Search the records for the string "agent", then copy each line where it appears.

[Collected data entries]
______________________________

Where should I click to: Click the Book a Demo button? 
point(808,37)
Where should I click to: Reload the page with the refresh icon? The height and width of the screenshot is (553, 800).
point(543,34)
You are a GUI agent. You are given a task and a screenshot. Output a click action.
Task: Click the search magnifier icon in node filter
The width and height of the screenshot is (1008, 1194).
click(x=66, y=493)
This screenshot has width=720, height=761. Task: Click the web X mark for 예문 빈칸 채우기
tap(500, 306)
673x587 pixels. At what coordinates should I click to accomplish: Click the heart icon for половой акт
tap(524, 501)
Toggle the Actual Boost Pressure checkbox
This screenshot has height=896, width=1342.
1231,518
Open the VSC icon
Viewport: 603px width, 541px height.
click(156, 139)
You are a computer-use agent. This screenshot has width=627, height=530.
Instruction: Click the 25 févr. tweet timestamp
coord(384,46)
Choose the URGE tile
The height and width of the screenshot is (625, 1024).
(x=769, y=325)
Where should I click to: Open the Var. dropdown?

______________________________

◆ EXERCISE ANSWER ◆
You are a GUI agent. You are given a task and a screenshot. Output a click action.
You are a computer-use agent. This screenshot has width=627, height=530.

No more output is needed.